Assignment: Transcribe the entries below word for word, beginning at the line with "This screenshot has height=250, width=448." and stopping after the line with "This screenshot has height=308, width=678."; drop all pictures.

Available data:
════

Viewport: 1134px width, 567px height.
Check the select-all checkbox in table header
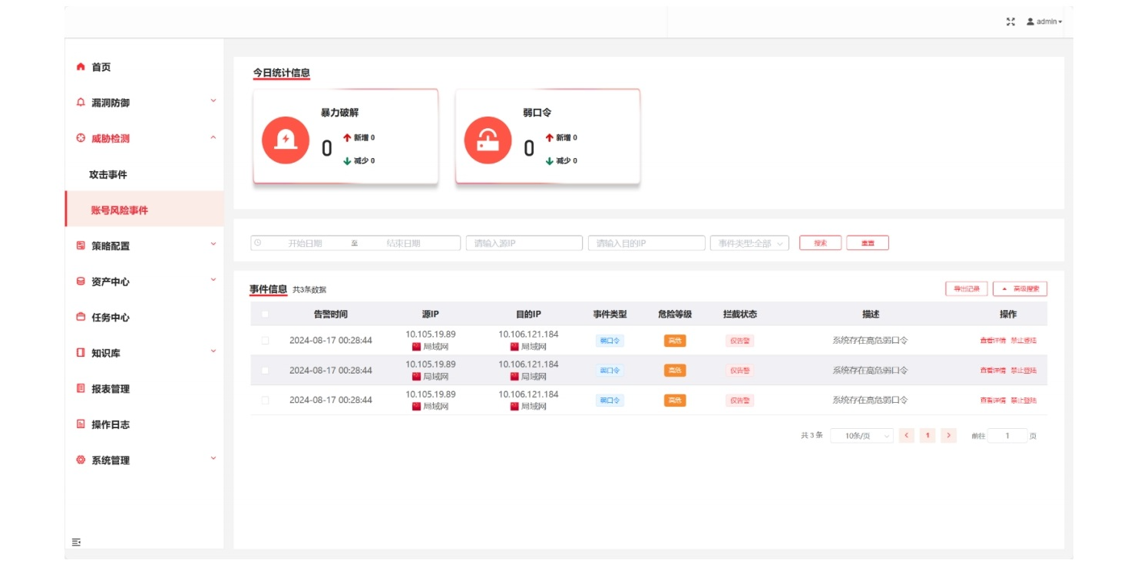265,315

════

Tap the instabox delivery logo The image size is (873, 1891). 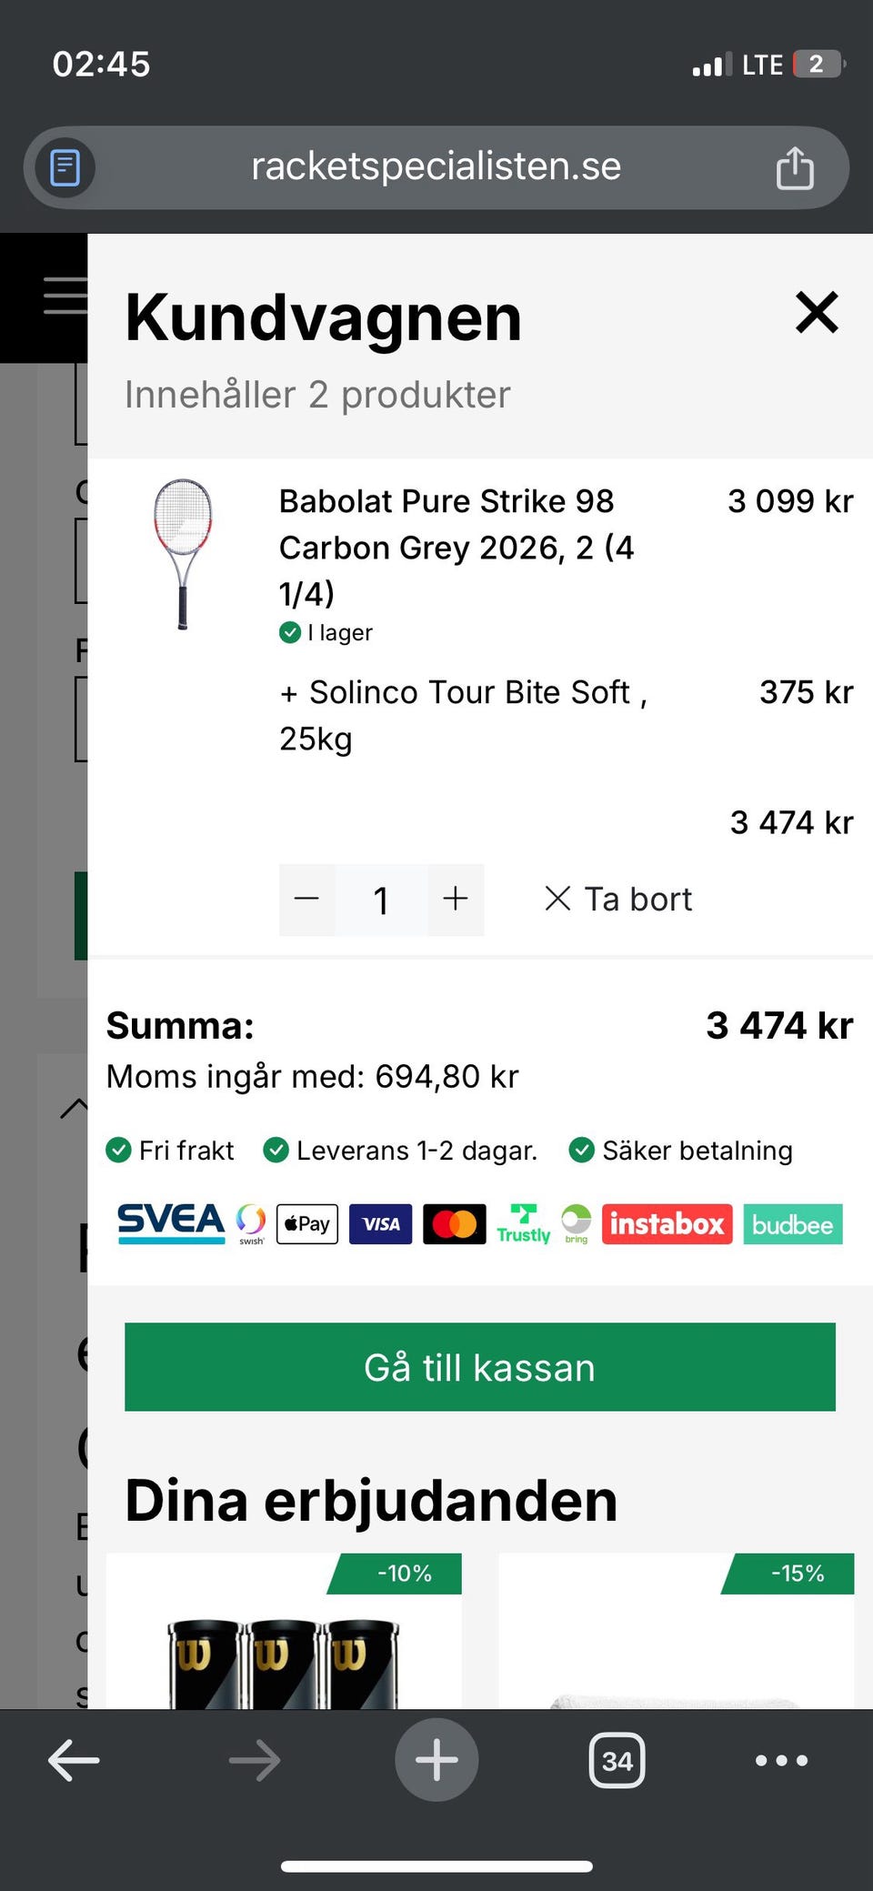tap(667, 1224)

════

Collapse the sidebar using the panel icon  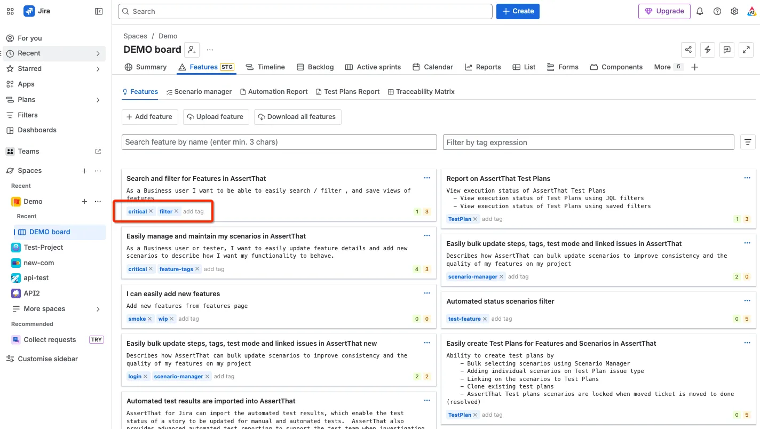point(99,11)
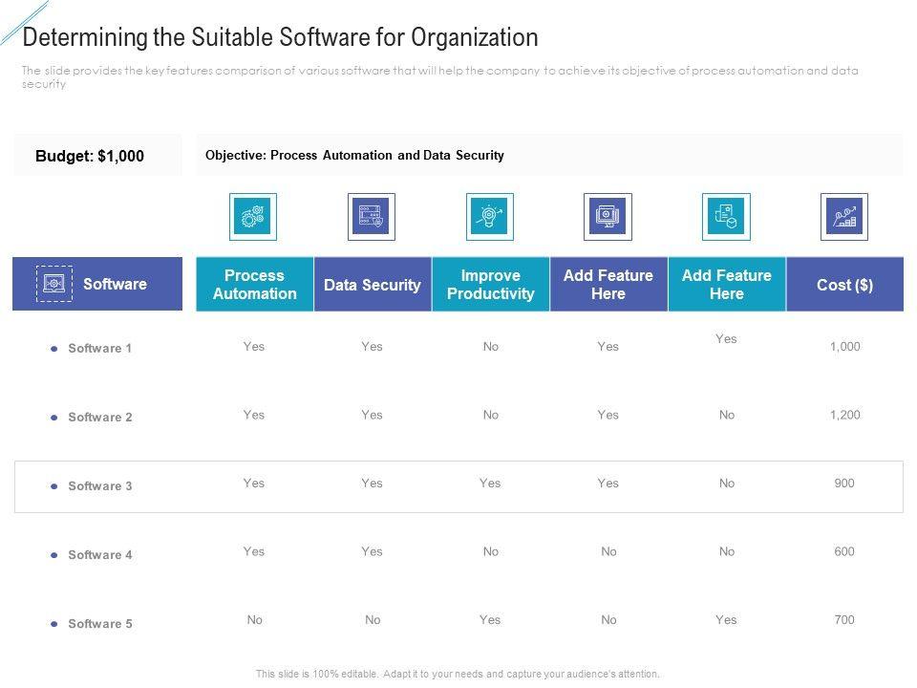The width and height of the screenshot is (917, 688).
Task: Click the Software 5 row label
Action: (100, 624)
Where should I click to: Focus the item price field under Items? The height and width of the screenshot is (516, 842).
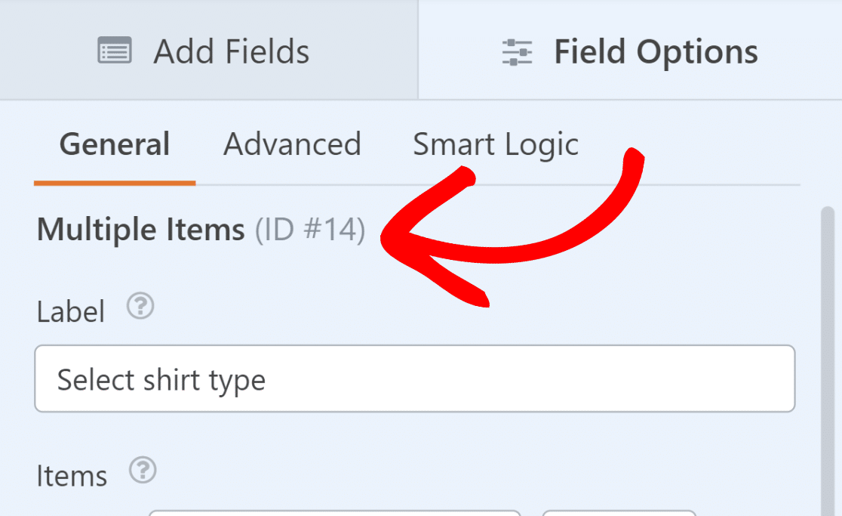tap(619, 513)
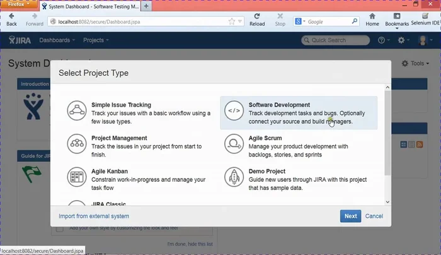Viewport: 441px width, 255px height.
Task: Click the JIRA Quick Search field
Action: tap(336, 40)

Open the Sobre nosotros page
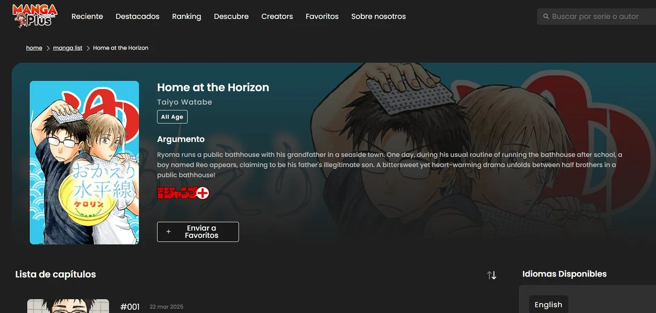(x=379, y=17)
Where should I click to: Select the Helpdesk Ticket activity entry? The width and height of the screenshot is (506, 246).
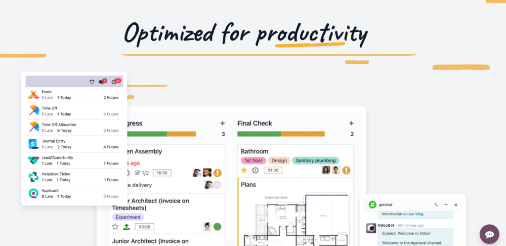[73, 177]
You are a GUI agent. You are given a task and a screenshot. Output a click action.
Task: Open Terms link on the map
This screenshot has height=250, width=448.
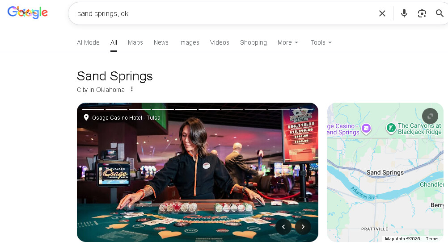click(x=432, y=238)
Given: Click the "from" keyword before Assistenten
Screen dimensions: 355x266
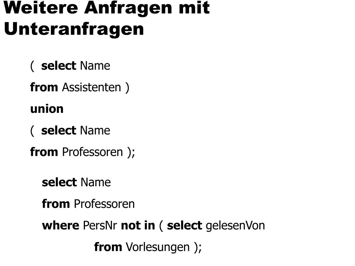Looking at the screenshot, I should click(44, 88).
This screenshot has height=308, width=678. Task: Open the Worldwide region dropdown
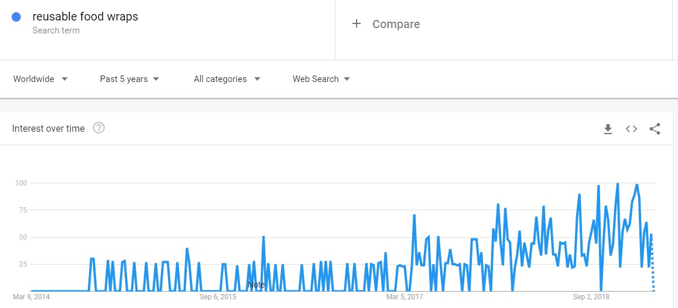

════

Answer section:
This screenshot has height=250, width=448.
click(x=432, y=238)
Given: Click the "from" keyword before Assistenten
Screen dimensions: 355x266
Looking at the screenshot, I should click(44, 88).
This screenshot has height=308, width=678. Task: Open the Worldwide region dropdown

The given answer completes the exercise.